[[ Provided entries open ]]

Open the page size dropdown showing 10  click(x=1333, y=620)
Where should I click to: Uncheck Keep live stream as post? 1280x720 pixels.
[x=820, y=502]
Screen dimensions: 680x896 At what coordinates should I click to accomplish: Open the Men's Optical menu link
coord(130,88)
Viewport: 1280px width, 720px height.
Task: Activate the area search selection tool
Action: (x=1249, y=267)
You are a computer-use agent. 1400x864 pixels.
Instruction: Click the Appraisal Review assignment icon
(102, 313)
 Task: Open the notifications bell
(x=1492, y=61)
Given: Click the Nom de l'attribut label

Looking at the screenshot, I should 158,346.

[[ Provided entries closed ]]

• _Exercise instructions_
Copy down the whole of the data above, matching it exactly.

• _Response to this task_
Open the page size dropdown showing 10  click(x=1333, y=620)
Where should I click to: Uncheck Keep live stream as post? 1280x720 pixels.
[x=820, y=502]
Screen dimensions: 680x896 At what coordinates should I click to accomplish: Open the Men's Optical menu link
coord(130,88)
Viewport: 1280px width, 720px height.
Task: Activate the area search selection tool
Action: (x=1249, y=267)
You are a computer-use agent. 1400x864 pixels.
Instruction: Click the Appraisal Review assignment icon
(102, 313)
 Task: Open the notifications bell
(x=1492, y=61)
Given: Click the Nom de l'attribut label

Looking at the screenshot, I should 158,346.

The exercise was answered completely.